---------- Entries supplied

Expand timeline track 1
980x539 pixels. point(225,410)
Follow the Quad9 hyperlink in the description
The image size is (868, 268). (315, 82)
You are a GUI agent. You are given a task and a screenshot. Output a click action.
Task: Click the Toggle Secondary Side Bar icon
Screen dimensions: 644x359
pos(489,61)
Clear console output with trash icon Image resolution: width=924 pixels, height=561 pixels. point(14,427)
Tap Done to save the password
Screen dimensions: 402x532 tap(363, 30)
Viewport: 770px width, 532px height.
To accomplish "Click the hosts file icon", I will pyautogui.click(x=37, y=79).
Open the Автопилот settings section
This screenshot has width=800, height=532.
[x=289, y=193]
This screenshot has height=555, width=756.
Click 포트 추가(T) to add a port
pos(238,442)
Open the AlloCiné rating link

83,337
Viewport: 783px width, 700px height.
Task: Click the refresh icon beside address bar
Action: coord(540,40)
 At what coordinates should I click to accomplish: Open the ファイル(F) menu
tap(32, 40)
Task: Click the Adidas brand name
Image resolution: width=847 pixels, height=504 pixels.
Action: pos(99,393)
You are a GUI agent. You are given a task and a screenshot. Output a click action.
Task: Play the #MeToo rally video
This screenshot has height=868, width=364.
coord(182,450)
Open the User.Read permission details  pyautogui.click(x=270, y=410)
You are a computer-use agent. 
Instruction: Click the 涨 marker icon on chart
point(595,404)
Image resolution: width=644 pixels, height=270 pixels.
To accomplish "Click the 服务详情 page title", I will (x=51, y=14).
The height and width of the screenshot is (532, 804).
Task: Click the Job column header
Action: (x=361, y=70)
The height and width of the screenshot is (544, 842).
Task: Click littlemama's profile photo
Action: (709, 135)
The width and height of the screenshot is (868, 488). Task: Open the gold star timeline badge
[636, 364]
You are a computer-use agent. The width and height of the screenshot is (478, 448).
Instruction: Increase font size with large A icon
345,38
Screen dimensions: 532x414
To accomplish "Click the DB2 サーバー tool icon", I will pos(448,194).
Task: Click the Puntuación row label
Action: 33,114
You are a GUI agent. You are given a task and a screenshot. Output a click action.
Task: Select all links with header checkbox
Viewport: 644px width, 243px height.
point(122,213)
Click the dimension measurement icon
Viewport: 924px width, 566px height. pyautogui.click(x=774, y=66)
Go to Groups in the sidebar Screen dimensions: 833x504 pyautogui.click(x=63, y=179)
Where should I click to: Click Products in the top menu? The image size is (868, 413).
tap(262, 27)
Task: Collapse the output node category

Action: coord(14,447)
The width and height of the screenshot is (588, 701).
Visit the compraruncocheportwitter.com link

--------------------

Reproduce every entry above so that each one matches its source exactly.

◆ **Task answer**
Expand timeline track 1
980x539 pixels. point(225,410)
Follow the Quad9 hyperlink in the description
The image size is (868, 268). (315, 82)
You are a GUI agent. You are given a task and a screenshot. Output a click action.
Task: Click the Toggle Secondary Side Bar icon
Screen dimensions: 644x359
pos(489,61)
Clear console output with trash icon Image resolution: width=924 pixels, height=561 pixels. point(14,427)
Tap Done to save the password
Screen dimensions: 402x532 tap(363, 30)
Viewport: 770px width, 532px height.
To accomplish "Click the hosts file icon", I will pyautogui.click(x=37, y=79).
Open the Автопилот settings section
This screenshot has width=800, height=532.
[x=289, y=193]
This screenshot has height=555, width=756.
Click 포트 추가(T) to add a port
pos(238,442)
Open the AlloCiné rating link

83,337
Viewport: 783px width, 700px height.
Task: Click the refresh icon beside address bar
Action: coord(540,40)
 At what coordinates should I click to accomplish: Open the ファイル(F) menu
tap(32, 40)
Task: Click the Adidas brand name
Image resolution: width=847 pixels, height=504 pixels.
Action: pos(99,393)
You are a GUI agent. You are given a task and a screenshot. Output a click action.
Task: Play the #MeToo rally video
This screenshot has height=868, width=364.
coord(182,450)
Open the User.Read permission details  pyautogui.click(x=270, y=410)
You are a computer-use agent. 
Instruction: Click the 涨 marker icon on chart
point(595,404)
Image resolution: width=644 pixels, height=270 pixels.
To accomplish "Click the 服务详情 page title", I will (x=51, y=14).
The height and width of the screenshot is (532, 804).
Task: Click the Job column header
Action: (x=361, y=70)
The height and width of the screenshot is (544, 842).
Task: Click littlemama's profile photo
Action: (709, 135)
The width and height of the screenshot is (868, 488). Task: Open the gold star timeline badge
[636, 364]
You are a computer-use agent. The width and height of the screenshot is (478, 448).
Instruction: Increase font size with large A icon
345,38
Screen dimensions: 532x414
To accomplish "Click the DB2 サーバー tool icon", I will pos(448,194).
Task: Click the Puntuación row label
Action: 33,114
You are a GUI agent. You are given a task and a screenshot. Output a click action.
Task: Select all links with header checkbox
Viewport: 644px width, 243px height.
point(122,213)
Click the dimension measurement icon
Viewport: 924px width, 566px height. pyautogui.click(x=774, y=66)
Go to Groups in the sidebar Screen dimensions: 833x504 pyautogui.click(x=63, y=179)
Where should I click to: Click Products in the top menu? The image size is (868, 413).
tap(262, 27)
Task: Collapse the output node category

Action: coord(14,447)
The width and height of the screenshot is (588, 701).
Visit the compraruncocheportwitter.com link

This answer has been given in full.